Question: have you seen the mother successfully get child support increased above state guidelines when the mother is in clear violation of the court order by preventing father's custody and then uses the father's not exercising full custody as the grounds for increasing child support.


Yes to most of this. I have.

She is claiming she is violating for good reason, and it might very well be true. You never know what a judge will do - court is a crapshoot, which is why everyone sane tries to avoid it.

What I put in bold above is VERY troubling, on top of everything else. That makes me think the mom is right and he dad is a creep.

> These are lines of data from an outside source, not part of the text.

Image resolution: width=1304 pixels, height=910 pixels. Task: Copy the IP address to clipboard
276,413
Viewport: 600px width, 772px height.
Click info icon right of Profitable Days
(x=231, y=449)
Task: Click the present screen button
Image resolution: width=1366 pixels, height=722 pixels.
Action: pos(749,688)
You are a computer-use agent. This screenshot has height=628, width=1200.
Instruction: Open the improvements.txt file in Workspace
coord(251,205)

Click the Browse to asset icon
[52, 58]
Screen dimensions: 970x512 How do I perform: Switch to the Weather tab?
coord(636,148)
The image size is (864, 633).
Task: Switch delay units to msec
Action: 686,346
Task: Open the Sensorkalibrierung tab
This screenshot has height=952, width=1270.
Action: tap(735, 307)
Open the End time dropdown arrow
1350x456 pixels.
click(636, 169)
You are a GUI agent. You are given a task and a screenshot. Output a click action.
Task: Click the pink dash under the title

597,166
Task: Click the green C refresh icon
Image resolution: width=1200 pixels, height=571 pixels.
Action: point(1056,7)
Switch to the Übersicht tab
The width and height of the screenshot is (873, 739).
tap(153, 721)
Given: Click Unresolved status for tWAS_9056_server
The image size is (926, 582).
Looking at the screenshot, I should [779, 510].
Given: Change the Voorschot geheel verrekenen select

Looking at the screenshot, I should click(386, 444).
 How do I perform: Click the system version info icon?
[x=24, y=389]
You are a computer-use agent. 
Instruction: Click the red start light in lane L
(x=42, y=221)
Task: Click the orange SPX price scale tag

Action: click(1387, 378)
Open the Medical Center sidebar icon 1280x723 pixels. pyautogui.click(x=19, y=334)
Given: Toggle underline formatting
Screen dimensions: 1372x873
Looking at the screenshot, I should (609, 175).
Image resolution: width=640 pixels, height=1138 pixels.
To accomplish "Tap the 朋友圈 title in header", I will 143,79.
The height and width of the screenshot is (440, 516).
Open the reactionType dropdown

Really? In the era of #metoo you find it "troubling" that a man would consider taking precautions against false allegations? I'm a dentist and sometimes I'll get called in for an emergency procedure on the weekends. I NEVER go alone. Sometime I can't get an assistant so I make sure at least family or friends are there. Also I purposefully designed my office with open concept in order to ensure people can see what other people are doing. OP is not a creep for thinking about this.


For his own children?

Yes, creepy and very troubling.

Children do not tend to lie, so the OP has some real problems here if he's scared of what his kids will say about him.




This is simply not true. Besides, the accusation doesn't need to come from the child. the mother can make an accusation and even if it comes to light that it is untrue it can consume months or years, thousands of dollars and lost reputation and in the end there is no consequence for the accuser because "they were just exercising and abundance of caution out of heartfelt concern for the children."

You position on this issue shows your bias. A reasonable person understand the underlying issue.